What They Say & What Actually Happens
Something posted on this forum about a husband & wife "discussing" & "agreeing" on how to rear the husband's children from his first marriage reminded me of this.
Many years ago, in what surely must have been a former life, I dated a policeman.
He'd seen it all;
he'd been undercover narcotics,
he'd investigated domestic violence & homicide.
& he gave me a very good insight.
He said we do better to pay attention to *what actually happened* rather than what people *say*.
Husband says he works hard to give wife a good life, but wife knows how to push his buttons, she "just makes me so angry".
Wife says she knows husband works hard, & she *tries*, & she apologizes for having made husband so angry that he beat the stuffing out of her, says it was all her fault.
What actually happened:
Husband uses wife for a punching bag.
I've found it to be a wonderful method for getting at the truth, which makes it possible to actually make things change & to solve problems.
& something to remember is that it's to the interest of the person who's comfortable to keep you talking (or, as an ex said, "having a dialogue").
As long as you're talking, you're not acting.
No matter what a husband/father "discusses" & what a new wife/stepmother *thinks* she's agreeing to, what actually
Husband says first wife was never a good mother, he wants new wife to be a good mother to his children, he'll work hard, she can stay home with kids, etc.
sounds so nice...
If his new wife takes all the responsibility (although husband/father almost always retains the power), taking kids to school, cooking, cleaning, chauffering, attending teacher conferences, buying clothes, scheduling time for soccer, Brownies, bake sales, non-custodial parent time, etc, & husband/father "works" all the time, *then the new wife is getting all the heavy work & will likely not get anything for it*.
So often, husband/father seems puzzled if new wife wants to talk about changing the arrangements, having him take more responsibility, etc.
He's confused; "isn't this what you *wanted*?"
"I can't just tell my boss that I have to stay home with the kids; I work so hard to give you this good life."
& if she burns out, throws in the towel, & exits the relationship, husband/father will be floored;
"we *discussed* it, it was what she *wanted*, she said she *loved* the kids".
an example, not about children, from another one of my previous lives:
When I was very young, I married someone who was also very young.
I worked in an office, & he worked in a trade.
He made a lot more money than I did, & we put our paychecks in a joint account & I paid the bills.

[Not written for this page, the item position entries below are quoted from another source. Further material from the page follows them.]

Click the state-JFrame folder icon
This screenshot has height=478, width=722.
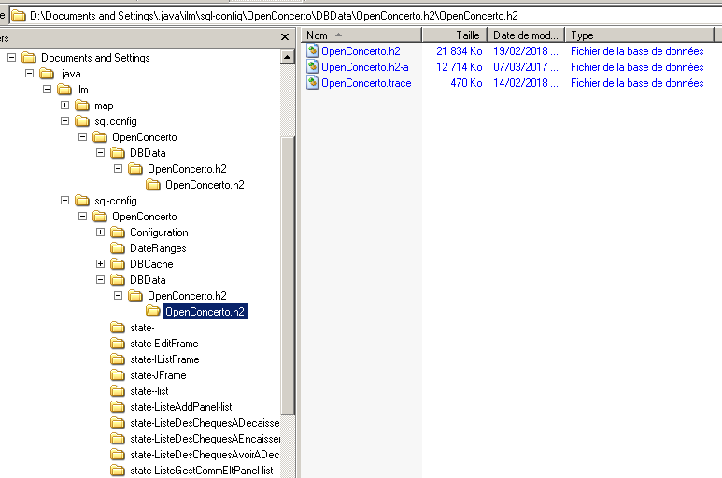coord(118,375)
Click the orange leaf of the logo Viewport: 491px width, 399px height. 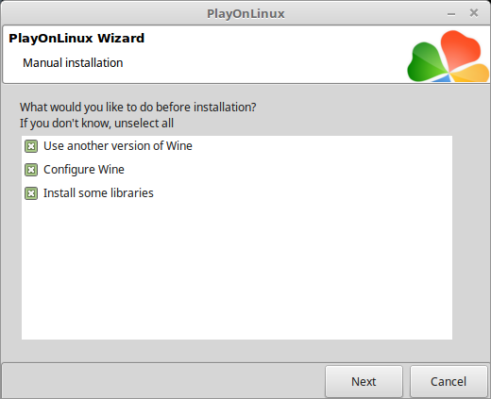[x=470, y=73]
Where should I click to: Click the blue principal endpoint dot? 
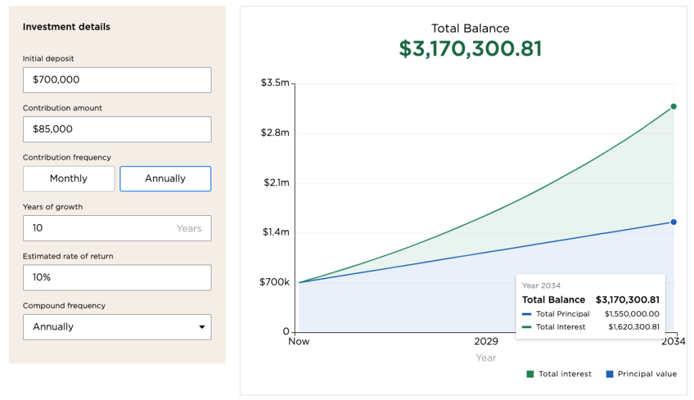click(x=674, y=222)
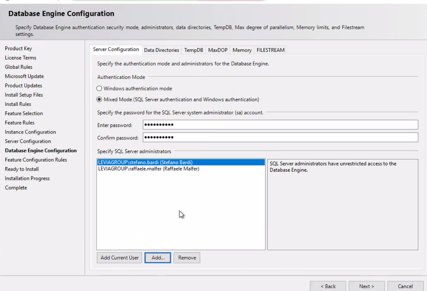
Task: Select Mixed Mode authentication option
Action: [x=99, y=100]
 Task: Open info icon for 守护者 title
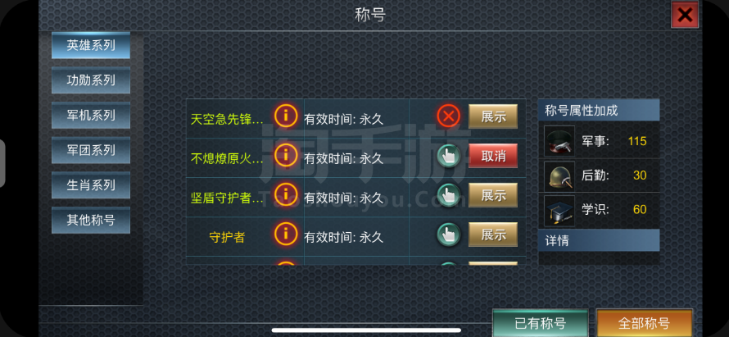point(286,234)
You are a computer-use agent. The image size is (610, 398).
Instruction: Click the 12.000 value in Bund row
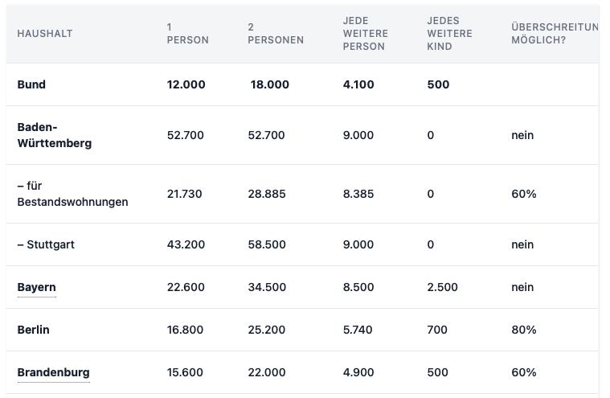click(186, 84)
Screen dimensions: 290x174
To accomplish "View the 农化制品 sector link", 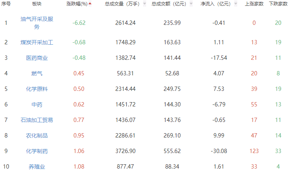I will coord(37,136).
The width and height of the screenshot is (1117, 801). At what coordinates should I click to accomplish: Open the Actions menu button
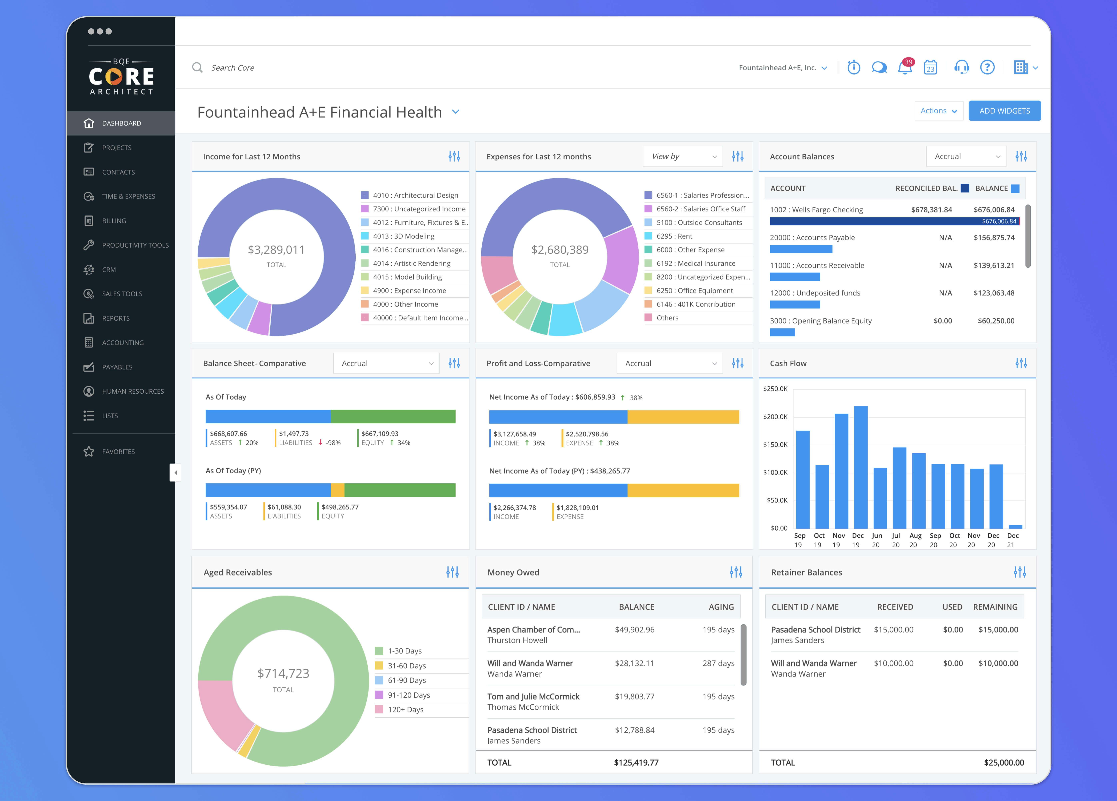938,111
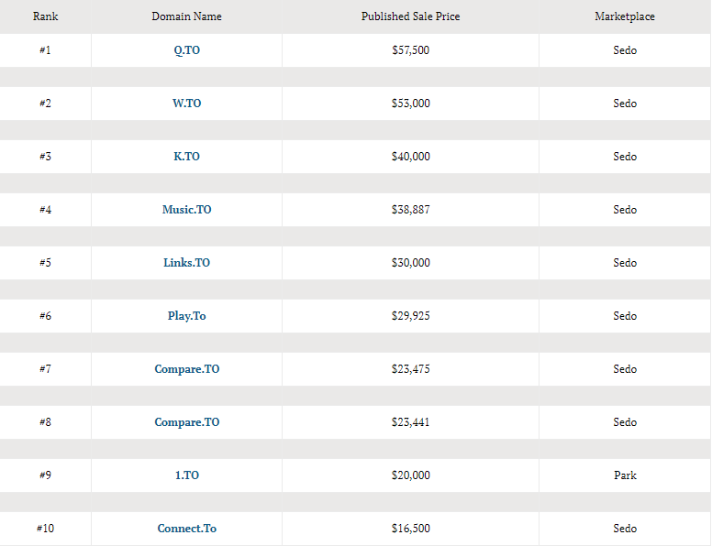
Task: Click the W.TO domain link
Action: [186, 104]
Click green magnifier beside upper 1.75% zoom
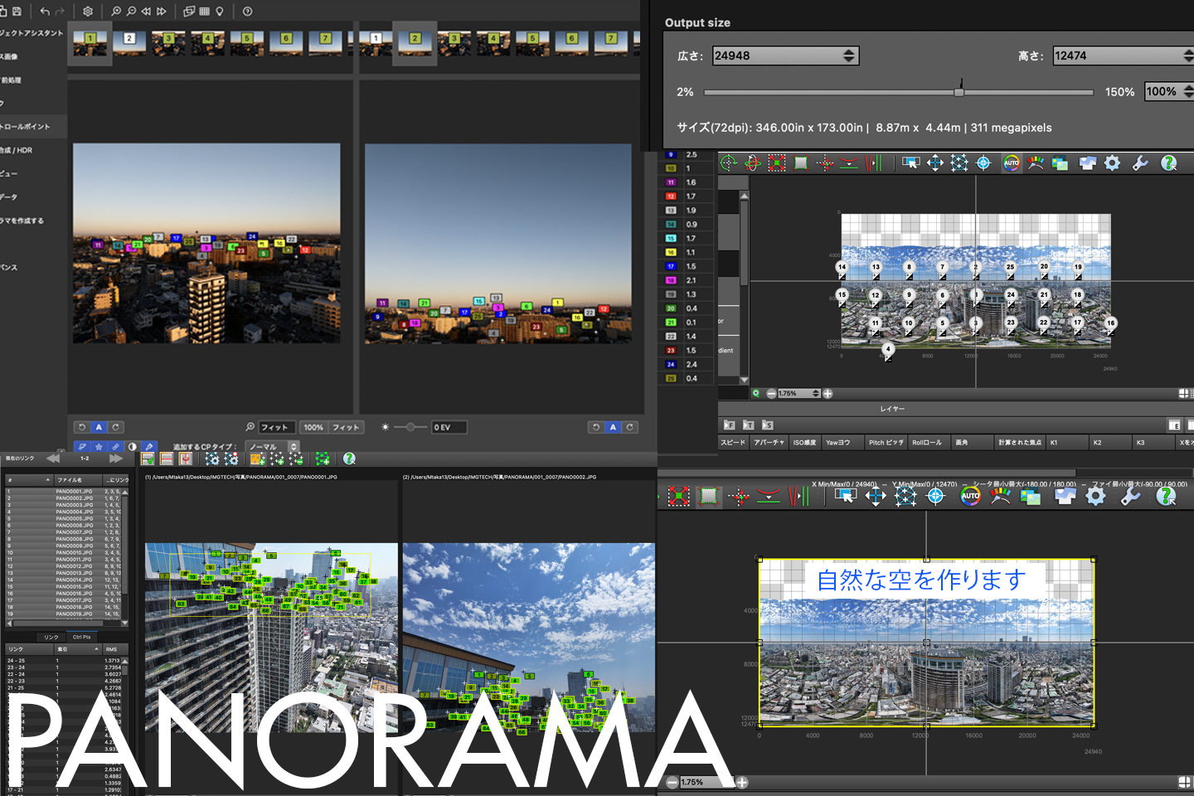Image resolution: width=1194 pixels, height=796 pixels. (756, 394)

At some point, he threw a hissy & said he resented not having control of his own money & he wanted to change it all up;
he would pay certain things, & I would pay certain things.
We divided the bills proportionately, with him paying the house payment & his car payment, & me paying for groceries & utilities.
It worked for nearly a year.
When he got a big raise (he wasn't union, but whenever the union got a raise, his employer gave the same raise, to keep the union out), he spent the extra money on model railroads, junk for the car, & eating lunch with the guys at work.
Meanwhile, utilities & groceries had gone up in price, I never got a raise, & I was really struggling.
I was taking the bus to work & packing my yogurt & apple for lunch, & he was driving his giant Pontiac & eating $12 lunches every day.
& he refused to "re-negotiate", saying that this was what we had agreed to & that was the end of it.
(Note: no need to say how dumb I was; I know now that I should have let the electricity & water & gas be disconnected, & I should have never set foot in a grocery store. but at the time, I thought I had to do my best to get him to "understand", not realizing-yes,I already said I was dumb-that he understood perfectly.)
When I was exhausted & broke & hated my life, I filed for divorce.
He was floored.
Be smarter than I was;
if your beloved runs his fingers through his hair & rolls his eyes & sighs in exasperation when you tell him you need support/time/whatever, & says he just cannot do everything, *stop*.
Pick up your keys & go to a movie, a museum, a quilt show; go rollerskating, drive around & look at Christmas lights *& don't pick up your cell phone*.
Leave the house before he goes to work, & he'll figure out how to get the kids' breakfast & how to get them to school...or he won't.
Grab a hamburger for your own dinner, eat it at the restaurant (I like to have a book to read when I "eat out" alone) & *don't answer your cell phone*.
Respect your value, & take good care of yourselves.